И новые картины представляются ей, как бы в ответ на ее вопрос. Она видит вступление свое на престол, начала ее политики, восторг народа, блеск коронации, а затем заговоры, смуты, новые интриги и Пугачев. Неужели все это разумно, неужели все это должно было быть?
"Нет, не могло и не должно было быть! Могли не признать меня; а если признали, то ради самих себя должны были повиноваться. Нельзя говорить и да, и нет, нельзя отрицать то, что сами же установили!"
Опираясь на этот вывод, Екатерина хотела разбить противников своей мысли разумом своего слова, силою своего логического анализа. Но она забыла, что логический анализ редко поддается страстности, а от страстности-то она, будучи представительницею одной из сторон дела, и не могла отрешиться.
Ей вспоминаются: Радищев, с его указаниями несправедливостей, притеснений, обид, всей ненормальности русской жизни, падающей прежде всего на нее саму, как на государыню; Лопухин, со своими финансовыми теориями на мистической подкладке любви и терпения; масоны, с их социальными воззрениями на человечество.
"Не правы ли они?" — спрашивает себя Екатерина. "Ни в каком случае! — отвечает она. — Во всем этом только французская зараза, только яд ума, который горячит, но не укрепляет, отравляет, но не излечивает. Может быть, Державин прав, — продолжает Екатерина, стараясь разрешить вопрос, который сперва казался ей столь ясным, — может быть этот упрямый, но восторженный, разумный, но необразованный царедворец, говорящий резкую правду и потом старающийся задобрить выслушание этой правды стихотворною лестью, имел все основания утверждать, что решения мои далеки от справедливости? Нет и опять нет! — отвечала себе Екатерина, задумываясь над тем, что она слышала от Державина и что заставило ее оттолкнуть его от себя. — Истина не бывает лестью; а где лесть, там нет истины".
Екатерина готова была верить, что она Фелица, но не могла поверить никогда, чтобы кто-нибудь или что-нибудь могло иметь влияние на ее решения.
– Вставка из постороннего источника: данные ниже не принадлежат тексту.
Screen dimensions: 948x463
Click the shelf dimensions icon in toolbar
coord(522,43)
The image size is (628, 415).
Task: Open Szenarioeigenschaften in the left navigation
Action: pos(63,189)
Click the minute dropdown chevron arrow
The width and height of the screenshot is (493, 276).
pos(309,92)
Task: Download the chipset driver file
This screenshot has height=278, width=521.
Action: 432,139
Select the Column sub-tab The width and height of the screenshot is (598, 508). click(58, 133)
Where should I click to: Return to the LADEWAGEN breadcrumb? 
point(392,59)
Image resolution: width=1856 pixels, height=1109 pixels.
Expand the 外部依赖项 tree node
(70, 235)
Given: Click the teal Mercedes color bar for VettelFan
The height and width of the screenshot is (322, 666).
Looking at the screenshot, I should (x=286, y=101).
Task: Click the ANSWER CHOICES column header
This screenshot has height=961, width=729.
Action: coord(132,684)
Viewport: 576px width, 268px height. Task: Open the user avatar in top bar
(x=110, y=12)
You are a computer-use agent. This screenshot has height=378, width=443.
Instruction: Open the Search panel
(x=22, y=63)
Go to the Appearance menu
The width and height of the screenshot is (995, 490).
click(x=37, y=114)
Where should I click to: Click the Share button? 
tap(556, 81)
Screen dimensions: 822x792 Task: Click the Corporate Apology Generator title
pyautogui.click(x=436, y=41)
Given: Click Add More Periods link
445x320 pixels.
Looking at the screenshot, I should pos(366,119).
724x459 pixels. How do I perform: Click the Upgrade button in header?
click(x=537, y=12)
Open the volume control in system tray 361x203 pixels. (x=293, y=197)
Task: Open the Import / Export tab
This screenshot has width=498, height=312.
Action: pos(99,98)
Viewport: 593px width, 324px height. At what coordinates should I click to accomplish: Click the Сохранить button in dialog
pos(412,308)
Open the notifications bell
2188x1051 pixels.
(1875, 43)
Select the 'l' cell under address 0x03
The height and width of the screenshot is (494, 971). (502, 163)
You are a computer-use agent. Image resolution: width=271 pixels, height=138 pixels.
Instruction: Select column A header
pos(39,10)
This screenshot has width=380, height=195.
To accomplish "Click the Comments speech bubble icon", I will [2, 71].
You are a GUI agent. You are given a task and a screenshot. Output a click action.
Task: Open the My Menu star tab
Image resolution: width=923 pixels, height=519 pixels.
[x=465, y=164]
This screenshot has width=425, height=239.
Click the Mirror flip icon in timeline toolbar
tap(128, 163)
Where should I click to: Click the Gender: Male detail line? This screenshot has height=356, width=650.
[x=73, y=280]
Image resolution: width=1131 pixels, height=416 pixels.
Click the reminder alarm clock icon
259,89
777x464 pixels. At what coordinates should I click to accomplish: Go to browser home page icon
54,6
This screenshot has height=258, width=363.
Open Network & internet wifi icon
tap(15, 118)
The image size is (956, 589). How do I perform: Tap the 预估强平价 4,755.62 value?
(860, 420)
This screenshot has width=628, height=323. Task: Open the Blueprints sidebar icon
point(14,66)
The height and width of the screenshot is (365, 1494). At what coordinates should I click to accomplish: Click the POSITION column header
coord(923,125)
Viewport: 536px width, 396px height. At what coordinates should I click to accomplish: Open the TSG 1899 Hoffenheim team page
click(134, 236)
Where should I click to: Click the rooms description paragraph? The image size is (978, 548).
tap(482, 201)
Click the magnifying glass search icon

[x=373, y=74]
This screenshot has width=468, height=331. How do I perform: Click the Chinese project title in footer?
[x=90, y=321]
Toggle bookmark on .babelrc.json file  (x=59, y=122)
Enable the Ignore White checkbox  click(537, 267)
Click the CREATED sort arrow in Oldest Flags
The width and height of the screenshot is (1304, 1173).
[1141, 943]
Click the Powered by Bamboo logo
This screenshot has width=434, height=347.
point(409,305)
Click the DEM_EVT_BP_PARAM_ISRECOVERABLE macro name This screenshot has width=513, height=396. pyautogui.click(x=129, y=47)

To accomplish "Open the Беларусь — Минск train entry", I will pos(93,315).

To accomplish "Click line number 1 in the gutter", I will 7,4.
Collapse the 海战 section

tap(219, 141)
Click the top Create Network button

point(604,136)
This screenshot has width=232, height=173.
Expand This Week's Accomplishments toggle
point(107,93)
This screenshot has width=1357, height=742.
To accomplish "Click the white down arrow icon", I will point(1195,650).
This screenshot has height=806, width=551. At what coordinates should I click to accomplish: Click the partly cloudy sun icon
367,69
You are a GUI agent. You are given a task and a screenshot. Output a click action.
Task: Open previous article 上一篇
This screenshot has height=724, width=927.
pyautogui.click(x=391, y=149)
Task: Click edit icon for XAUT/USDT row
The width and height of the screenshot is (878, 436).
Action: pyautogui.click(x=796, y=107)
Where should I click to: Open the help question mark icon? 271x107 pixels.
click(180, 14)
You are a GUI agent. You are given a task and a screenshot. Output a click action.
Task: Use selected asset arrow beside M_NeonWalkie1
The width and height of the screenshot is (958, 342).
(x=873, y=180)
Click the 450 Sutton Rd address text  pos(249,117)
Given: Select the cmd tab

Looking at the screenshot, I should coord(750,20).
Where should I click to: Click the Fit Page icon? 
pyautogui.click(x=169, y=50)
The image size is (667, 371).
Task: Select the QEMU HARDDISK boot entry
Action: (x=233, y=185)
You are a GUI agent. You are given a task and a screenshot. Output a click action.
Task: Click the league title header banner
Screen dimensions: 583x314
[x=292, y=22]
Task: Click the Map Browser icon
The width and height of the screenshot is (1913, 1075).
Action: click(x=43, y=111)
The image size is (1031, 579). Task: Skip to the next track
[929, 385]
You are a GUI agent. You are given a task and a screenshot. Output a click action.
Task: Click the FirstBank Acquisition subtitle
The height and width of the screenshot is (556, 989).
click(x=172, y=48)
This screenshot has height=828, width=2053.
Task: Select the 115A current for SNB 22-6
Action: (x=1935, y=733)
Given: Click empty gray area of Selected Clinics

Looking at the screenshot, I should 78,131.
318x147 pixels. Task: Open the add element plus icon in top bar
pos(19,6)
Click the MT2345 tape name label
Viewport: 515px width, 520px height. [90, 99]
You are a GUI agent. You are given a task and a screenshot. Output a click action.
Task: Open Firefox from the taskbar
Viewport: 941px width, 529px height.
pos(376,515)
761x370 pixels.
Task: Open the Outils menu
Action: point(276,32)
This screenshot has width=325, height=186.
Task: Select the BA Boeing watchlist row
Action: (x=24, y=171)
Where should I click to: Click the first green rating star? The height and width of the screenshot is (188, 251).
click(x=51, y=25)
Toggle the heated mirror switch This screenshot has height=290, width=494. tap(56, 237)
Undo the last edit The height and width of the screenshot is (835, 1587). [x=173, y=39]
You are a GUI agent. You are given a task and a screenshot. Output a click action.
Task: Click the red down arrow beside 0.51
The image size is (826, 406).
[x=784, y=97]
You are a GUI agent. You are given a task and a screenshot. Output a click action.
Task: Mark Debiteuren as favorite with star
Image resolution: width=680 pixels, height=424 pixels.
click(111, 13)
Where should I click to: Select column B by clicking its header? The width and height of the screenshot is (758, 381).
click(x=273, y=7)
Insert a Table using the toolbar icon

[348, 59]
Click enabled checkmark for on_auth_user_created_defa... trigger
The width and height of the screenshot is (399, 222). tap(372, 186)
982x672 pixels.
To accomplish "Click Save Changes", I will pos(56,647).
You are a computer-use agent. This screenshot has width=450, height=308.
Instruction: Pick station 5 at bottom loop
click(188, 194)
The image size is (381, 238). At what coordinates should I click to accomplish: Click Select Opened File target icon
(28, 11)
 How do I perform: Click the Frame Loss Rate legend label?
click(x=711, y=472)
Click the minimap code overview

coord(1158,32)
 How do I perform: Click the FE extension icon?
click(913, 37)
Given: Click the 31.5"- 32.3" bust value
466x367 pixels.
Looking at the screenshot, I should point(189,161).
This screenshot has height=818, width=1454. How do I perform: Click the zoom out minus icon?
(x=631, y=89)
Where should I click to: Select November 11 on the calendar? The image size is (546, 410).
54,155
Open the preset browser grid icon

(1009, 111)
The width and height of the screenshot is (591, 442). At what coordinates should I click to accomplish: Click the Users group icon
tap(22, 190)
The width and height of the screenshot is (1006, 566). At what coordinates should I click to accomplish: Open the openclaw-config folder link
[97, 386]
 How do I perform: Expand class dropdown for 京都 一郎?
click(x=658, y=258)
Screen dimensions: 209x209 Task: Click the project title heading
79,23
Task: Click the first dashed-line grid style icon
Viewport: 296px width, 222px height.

"Так кто же, наконец, прав? — продолжала она спрашивать себя, вдумываясь в свои слова и анализируя свою собственную мысль. — Новиков, мартинисты со своею подземною деятельностью? Неужели они? Никогда, никогда! — Эта деятельность может философствовать, может интриговать, может красоваться самопожертвованием, самоотрицанием, но никогда не даст разумного вывода, ведущего к общему благу. Их деятельность — интрига; без интриги они немедленно исчезнут со всею своею деятельностью, полною видимого самоотрицания в то время как в сущности они — скрытая гордость и полнейший эгоизм. Однако ж, — вдруг спросила Екатерина себя, — не эта ли деятельность выдумала, создала сперва Пугачева, а потом самозванку? Нет, не она! — подумав, отвечала она опять себе. — Та не касалась идеи, не входила в глубину отношений взаимности. Та опиралась только на внешность и распространялась благодаря только внешности. Она шла только против меня, против моей личности и была создана только лицом. А в деятельности мартинистов нет лица; оно принимает только идею, борется только против принципа. Потому та могла быть уничтожена силою оружия, а чтобы уничтожить эту — недовольно материальной силы, нужна еще сила мысли".
И вот, приходя невольно к этому выводу, она пишет, пишет со всею страстностью, со всем нетерпением увлекающегося критика.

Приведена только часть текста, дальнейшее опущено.